I think that if he'd actually helped the dwarves and Bilbo when they came asking for help, Thorin probably would have been more disposed to help both him and Bard when they came asking for some of the treasure.

Even as an old man, Gloin bears ill-will toward the Elven King for his imprisonment over 60 years earlier, as is shown in the chapter "The Council of Elrond".


I actually am pretty angry that Gandalf, if he was there, didn't tell Thrandil to go back off and let Bard come alone asking for payment for slaying the dragon, etc. It would have cooled Thorin down. It seems that Gandalf favors elves over dwarves. (Racist!)


----------



## CirdanLinweilin (May 1, 2018)

BalrogRingDestroyer said:


> It seems that Gandalf favors elves over dwarves


Well, I mean, he did like to walk among elves, guised as an elf, as Olórin (Before he became Gandalf.)




CL


----------



## Squint-eyed Southerner (May 1, 2018)

Thranduil was a Sindar Elf from Beleriand, and bad blood had existed between Elf and Dwarf there since the war over the Nauglamir.
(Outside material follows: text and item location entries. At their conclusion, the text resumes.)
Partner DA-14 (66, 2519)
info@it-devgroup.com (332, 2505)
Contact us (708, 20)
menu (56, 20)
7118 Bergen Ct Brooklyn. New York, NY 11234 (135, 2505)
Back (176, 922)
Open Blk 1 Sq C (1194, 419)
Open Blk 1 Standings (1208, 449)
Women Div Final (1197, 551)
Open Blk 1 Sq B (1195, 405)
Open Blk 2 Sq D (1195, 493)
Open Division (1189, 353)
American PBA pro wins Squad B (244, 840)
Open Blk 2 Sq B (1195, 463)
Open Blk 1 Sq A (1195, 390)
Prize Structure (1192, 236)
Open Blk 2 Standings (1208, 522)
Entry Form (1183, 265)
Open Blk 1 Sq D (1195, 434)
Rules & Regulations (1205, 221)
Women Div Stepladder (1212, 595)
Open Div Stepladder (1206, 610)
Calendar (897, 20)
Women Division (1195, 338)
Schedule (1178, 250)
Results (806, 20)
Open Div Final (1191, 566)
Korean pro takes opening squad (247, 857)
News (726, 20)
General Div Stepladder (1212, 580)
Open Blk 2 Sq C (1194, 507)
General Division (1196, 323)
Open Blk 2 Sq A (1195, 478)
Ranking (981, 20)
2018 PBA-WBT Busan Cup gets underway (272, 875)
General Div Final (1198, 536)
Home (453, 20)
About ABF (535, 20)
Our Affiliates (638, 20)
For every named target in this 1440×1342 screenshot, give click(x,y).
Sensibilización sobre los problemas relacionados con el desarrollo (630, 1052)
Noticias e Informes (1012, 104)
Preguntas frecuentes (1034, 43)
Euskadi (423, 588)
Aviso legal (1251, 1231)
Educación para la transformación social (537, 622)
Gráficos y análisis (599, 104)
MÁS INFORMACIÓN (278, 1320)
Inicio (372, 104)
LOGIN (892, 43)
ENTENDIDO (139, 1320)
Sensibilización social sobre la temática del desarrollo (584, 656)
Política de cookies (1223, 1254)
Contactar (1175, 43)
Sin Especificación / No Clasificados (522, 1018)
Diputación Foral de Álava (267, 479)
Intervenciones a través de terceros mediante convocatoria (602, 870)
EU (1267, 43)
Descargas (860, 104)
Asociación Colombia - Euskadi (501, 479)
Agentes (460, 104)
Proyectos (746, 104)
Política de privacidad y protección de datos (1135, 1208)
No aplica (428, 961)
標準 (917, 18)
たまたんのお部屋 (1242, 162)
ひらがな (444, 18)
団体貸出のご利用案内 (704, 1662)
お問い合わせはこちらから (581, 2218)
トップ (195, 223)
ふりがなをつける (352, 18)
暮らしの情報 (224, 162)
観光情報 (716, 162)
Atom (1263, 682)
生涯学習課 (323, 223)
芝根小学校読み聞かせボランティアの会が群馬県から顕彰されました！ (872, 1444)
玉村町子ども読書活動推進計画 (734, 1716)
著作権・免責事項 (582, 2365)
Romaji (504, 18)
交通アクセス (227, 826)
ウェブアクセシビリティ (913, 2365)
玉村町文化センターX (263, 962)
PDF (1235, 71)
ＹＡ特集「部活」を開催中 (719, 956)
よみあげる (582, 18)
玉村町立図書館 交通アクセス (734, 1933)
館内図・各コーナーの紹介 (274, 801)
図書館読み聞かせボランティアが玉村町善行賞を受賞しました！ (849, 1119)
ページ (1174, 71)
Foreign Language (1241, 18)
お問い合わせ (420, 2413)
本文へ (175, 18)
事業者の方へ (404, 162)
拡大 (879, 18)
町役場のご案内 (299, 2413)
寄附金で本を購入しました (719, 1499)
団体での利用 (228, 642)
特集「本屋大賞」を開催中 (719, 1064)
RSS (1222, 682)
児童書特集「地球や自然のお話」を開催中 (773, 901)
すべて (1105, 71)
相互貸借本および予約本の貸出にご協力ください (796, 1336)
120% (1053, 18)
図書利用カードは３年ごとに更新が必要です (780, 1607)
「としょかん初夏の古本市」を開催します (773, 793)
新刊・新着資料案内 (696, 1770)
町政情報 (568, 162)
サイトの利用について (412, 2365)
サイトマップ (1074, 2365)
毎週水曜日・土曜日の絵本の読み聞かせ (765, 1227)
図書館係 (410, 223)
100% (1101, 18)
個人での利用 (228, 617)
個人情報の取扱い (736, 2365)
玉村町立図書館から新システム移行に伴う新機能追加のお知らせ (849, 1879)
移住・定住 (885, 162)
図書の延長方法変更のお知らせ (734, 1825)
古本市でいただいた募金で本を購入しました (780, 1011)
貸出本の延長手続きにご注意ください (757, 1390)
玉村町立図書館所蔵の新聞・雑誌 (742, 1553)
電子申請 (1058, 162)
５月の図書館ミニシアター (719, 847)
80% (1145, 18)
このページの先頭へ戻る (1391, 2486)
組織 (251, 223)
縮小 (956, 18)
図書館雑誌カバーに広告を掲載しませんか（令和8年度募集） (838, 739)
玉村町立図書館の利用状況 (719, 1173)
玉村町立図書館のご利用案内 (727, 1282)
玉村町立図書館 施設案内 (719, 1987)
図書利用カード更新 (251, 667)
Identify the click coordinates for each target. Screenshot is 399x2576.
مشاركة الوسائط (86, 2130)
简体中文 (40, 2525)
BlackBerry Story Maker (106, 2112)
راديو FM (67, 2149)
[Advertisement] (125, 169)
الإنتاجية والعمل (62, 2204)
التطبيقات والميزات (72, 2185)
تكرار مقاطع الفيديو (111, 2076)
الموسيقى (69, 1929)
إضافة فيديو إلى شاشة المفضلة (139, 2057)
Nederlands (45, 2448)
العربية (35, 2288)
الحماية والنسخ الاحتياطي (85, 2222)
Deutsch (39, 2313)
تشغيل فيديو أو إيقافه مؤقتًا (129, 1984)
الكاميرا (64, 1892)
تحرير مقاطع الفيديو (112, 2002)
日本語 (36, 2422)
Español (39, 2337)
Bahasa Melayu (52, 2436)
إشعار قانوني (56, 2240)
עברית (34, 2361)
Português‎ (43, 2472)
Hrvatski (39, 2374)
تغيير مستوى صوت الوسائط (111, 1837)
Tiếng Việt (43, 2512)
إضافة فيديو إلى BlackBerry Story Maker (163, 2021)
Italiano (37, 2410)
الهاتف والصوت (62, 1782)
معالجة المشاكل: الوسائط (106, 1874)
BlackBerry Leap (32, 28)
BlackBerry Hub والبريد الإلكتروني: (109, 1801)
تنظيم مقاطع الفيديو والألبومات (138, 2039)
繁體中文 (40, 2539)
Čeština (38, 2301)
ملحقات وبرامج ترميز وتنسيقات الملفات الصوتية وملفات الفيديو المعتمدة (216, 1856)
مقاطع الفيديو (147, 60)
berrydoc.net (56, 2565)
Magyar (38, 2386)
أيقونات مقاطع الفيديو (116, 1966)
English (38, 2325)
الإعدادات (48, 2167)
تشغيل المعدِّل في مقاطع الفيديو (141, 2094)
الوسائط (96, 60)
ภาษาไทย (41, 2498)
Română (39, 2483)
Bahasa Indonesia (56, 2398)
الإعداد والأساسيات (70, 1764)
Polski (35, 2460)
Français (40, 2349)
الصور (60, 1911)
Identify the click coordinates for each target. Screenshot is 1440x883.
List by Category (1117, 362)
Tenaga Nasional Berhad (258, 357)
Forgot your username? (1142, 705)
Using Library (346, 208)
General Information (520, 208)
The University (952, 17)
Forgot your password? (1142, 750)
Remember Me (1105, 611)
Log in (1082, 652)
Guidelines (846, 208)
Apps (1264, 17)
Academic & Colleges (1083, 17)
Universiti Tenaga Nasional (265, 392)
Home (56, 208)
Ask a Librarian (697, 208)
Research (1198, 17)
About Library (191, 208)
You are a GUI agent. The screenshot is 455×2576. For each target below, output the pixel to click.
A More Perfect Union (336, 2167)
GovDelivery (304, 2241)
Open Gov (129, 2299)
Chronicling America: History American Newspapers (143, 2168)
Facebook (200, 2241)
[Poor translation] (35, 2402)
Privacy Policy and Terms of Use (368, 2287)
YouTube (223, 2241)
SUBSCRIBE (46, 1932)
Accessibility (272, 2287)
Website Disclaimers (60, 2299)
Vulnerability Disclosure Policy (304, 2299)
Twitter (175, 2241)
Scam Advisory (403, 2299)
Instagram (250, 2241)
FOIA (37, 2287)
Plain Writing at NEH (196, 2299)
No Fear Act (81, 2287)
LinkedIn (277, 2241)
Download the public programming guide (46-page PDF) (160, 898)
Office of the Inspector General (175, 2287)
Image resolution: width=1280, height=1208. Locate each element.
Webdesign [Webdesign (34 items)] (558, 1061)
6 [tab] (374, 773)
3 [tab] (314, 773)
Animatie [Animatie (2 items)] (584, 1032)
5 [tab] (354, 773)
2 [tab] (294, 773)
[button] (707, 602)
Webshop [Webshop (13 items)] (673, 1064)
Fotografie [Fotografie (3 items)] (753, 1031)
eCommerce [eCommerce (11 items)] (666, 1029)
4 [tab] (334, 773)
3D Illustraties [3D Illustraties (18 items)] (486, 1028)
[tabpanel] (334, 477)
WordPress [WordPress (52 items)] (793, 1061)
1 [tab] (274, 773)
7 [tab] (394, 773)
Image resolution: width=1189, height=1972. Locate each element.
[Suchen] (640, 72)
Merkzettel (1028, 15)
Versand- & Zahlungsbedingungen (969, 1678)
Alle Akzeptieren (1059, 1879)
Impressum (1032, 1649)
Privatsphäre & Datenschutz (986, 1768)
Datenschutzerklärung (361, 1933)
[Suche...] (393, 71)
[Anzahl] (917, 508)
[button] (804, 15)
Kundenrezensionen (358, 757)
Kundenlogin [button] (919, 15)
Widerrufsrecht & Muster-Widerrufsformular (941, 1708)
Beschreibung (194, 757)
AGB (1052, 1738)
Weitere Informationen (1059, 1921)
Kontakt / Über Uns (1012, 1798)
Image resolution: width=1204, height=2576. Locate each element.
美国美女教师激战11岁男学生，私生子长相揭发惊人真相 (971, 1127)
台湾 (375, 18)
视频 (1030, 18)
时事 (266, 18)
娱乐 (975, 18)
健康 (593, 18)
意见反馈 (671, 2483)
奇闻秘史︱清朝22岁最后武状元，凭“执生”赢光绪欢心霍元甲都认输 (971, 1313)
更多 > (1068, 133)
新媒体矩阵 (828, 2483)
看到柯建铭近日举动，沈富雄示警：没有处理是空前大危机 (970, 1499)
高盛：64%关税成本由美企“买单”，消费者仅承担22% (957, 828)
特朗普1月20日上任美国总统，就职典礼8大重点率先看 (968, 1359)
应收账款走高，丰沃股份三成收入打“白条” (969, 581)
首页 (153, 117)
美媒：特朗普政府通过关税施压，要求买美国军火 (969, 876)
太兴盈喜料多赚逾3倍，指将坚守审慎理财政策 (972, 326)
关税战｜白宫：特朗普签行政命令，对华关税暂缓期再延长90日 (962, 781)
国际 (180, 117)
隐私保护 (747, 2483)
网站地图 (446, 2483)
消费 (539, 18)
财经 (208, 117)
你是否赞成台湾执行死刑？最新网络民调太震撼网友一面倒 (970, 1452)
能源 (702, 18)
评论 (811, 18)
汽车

OTOH, after becoming king of the Silvan Elves in Mirkwood, he apparently had trading relations with the Dwarves of the Lonely Mountain, until the coming of Smaug.

He could have been suspicious of Thorin &Co. out of a fear they might rouse Smaug, but it's likely he would suspect any unknown party entering his domain without permission. Beorn did warn them not to leave the path!

As for the Dwarves, their stubbornness and secretiveness is legendary, as is their feeling that everyone is out to rob them. I doubt they would be disposed either to talk, or share the wealth Even Smaug was aware of their nature; he used the knowledge to arouse doubts in Bilbo, remember.


----------



## Deleted member 12094 (Jan 4, 2019)

May I remind here of a posting by DagoraC here, on the subject of Thranduil.


----------



## Elaini (Jan 4, 2019)

Because Thraduil is a Sinda of Doriath just like Celeborn (who shows no fondness for Dwarves either), you can _sort of_ forgive their prejudice at least. If you had a king thinking about your best, would you forget that he was killed over greed?

The real problem is them stamping an entire race over a few bad apples. Galadriel knew better.


----------



## Olorgando (Aug 21, 2019)

Book and movie are quite separate issues. In movies, LoTR came first, and PJ had to (here sensibly) take that children’s book source up to about the level of LoTR.

As for the book, it also had several years’ worth of “germination”, starting roughly around 1930 (even JRRT’s children had conflicting memories about in which house on Northmoor the bedtime-story first got started – the family moving from no. 22 to a larger house no. 20 in 1930). So that’s about 7 years until publication. And at a time just after (?) publication, he began to radically revise his views on fairy-stories (most visibly by writing the word Faërie in his 1939 Andrew Lang lecture given at the University of St. Andrews). So, the earlier parts (and as with LoTR, there had also been a stop in the progress of the story) are still very much in what I like to call the “Tinkerbelle” mode. But even that mode had in the background a general consensus that fairies (like the Irish Sidhe and others) were perilous for mortals to deal with.

As has been pointed out (Tom Shippey is my usual suspect here), the tone of the later part of TH was darker as was the case with LoTR – everything of course on a much smaller scale. And that JRRT had included in TH some aspects that “professional” writers of children’s stories (or their publishers – so once again kudos to Stanley Unwin!) might have shied away from.

But when it comes down to it, Elven King of Mirkwood (only later to identified as Thranduil, and Legolas’s father) and his Elves come off much better than the extremely silly Elves of Elrond’s in Rivendell. Now those inane ditties that they sing when the company reaches Rivendell make me cringe to this day!


----------



## Squint-eyed Southerner (Aug 21, 2019)

Me too -- though a friend set _O! What are you doing? _to a simple tune that we used to sing on long walks in the mountains of our vanished youth -- along with _Roads go ever ever on _and others, of course.


----------